Engaging our statewide community

Over the next four weeks, four WSU researchers in the College of Arts and Sciences will share their work and expertise with communities across the state of Washington.

The WSU faculty are members of the Humanities Washington Speakers Bureau and the initial cohort of WSU Foley Fellows.

Clockwise from top left, Rebecca Craft, Travis Ridout, Matthew Sutton, & Stephen Stehr.
Clockwise from top left, Rebecca Craft, Travis Ridout, Matthew Sutton, & Stephen Stehr.

Speakers Bureau talks are free public presentations on history, politics, music, philosophy, and everything in between. Humanities Washington’s roster of presenters are professors, artists, activists, historians, performers, journalists, and others—all chosen not only for their expertise, but their ability to inspire discussion with people of all ages and backgrounds. All talks are free and open to the public, and each lasts about an hour.

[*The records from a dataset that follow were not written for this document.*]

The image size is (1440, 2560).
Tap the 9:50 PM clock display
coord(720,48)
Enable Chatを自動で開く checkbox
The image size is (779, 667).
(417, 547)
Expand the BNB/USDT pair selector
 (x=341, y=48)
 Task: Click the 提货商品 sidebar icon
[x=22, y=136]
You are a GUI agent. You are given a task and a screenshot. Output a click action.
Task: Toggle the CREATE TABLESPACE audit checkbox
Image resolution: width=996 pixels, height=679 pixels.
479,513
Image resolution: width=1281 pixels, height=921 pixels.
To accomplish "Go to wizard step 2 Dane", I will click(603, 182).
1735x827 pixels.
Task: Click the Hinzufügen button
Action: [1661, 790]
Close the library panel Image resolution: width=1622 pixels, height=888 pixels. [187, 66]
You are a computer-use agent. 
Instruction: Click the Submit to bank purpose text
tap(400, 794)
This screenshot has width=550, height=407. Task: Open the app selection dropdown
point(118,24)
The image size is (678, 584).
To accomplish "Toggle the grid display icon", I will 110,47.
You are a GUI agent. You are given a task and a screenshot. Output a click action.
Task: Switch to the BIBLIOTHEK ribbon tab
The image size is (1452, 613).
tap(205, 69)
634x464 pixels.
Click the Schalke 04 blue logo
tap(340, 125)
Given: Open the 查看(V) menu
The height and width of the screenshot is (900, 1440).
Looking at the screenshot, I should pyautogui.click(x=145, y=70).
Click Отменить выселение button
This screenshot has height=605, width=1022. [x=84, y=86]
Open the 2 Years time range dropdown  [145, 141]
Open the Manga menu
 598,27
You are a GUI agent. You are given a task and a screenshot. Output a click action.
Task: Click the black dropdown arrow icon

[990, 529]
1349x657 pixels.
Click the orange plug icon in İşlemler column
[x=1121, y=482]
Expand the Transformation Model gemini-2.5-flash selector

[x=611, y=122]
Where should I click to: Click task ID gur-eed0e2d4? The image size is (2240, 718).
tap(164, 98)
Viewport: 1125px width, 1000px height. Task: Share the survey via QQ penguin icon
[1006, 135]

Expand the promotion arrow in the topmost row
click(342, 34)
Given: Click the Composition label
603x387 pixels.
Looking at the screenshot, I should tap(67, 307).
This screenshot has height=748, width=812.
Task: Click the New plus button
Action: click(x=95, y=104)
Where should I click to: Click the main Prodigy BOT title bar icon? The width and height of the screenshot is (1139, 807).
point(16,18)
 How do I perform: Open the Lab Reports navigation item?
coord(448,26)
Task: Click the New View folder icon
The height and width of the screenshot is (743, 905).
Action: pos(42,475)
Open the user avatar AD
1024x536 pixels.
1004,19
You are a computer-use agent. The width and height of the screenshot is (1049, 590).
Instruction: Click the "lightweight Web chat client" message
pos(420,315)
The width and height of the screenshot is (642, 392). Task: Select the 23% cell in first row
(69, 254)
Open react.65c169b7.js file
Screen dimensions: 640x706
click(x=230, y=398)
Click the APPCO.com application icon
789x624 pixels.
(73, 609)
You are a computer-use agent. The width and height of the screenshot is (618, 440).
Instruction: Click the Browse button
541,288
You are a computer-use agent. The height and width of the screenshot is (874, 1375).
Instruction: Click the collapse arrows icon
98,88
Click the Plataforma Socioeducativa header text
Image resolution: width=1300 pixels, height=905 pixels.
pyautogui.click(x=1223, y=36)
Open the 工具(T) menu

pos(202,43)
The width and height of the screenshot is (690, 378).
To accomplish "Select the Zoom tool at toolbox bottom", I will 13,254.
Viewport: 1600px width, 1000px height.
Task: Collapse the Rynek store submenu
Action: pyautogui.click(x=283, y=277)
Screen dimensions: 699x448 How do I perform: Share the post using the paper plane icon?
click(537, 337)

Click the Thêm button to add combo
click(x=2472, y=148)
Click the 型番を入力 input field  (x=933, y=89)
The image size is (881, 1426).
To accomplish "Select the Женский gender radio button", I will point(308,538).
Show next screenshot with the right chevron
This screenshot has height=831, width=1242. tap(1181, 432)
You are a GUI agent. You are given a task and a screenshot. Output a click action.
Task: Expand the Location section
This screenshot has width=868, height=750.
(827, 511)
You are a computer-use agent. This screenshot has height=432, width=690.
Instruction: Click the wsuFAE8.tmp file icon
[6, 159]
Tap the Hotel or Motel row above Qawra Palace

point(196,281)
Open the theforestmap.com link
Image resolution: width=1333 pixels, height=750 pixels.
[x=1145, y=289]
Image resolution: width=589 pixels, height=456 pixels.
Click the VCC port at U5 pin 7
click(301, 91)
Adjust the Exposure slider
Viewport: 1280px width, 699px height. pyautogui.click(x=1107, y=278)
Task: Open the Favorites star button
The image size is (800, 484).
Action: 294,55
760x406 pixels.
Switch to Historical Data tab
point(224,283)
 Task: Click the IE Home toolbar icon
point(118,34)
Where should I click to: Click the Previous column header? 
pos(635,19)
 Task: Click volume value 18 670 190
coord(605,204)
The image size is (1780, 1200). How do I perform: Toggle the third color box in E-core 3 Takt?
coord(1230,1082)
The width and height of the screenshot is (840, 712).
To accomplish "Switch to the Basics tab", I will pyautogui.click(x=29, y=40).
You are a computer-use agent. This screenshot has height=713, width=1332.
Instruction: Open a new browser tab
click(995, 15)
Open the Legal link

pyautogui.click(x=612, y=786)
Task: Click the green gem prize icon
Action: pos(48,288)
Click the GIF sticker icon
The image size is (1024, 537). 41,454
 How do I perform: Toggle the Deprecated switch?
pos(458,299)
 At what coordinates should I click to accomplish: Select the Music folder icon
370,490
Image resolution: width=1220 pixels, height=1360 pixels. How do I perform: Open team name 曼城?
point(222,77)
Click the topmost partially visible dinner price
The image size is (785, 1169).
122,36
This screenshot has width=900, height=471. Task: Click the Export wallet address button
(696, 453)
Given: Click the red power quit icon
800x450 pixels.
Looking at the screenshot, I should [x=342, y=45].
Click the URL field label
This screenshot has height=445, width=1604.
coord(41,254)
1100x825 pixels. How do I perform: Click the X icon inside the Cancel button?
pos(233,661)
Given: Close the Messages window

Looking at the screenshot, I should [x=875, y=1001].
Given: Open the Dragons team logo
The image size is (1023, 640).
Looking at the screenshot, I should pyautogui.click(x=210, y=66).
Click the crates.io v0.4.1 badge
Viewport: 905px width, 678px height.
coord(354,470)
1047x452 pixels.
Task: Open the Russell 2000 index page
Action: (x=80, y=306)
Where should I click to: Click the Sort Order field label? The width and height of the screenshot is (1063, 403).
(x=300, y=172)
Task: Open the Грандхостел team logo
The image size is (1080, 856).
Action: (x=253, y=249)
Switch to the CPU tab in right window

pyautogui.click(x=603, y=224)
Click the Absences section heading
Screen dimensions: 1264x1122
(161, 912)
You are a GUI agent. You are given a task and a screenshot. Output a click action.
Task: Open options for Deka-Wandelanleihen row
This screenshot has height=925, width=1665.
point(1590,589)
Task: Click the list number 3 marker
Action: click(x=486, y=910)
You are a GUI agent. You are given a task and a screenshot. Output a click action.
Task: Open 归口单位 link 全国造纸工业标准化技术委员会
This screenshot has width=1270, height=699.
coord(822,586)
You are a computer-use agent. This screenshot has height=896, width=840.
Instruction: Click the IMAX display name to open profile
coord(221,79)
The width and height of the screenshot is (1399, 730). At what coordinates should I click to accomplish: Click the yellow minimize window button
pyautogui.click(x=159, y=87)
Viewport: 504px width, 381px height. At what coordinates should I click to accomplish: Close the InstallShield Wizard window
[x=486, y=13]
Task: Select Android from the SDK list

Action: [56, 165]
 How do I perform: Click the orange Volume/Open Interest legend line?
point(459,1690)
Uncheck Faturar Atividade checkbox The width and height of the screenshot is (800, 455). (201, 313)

The four WSU faculty presentations begin with:

  • Higher Power: The History of Evangelicals in American PoliticsTuesday, Feb. 18, at 6:30 p.m.
    Indian Trail Library, Spokane WA

    Matthew Sutton, an Edward R. Meyer Distinguished Professor of history, traces the history of the religious right in America, from its early roots to its rise to power under Ronald Reagan and into the current era.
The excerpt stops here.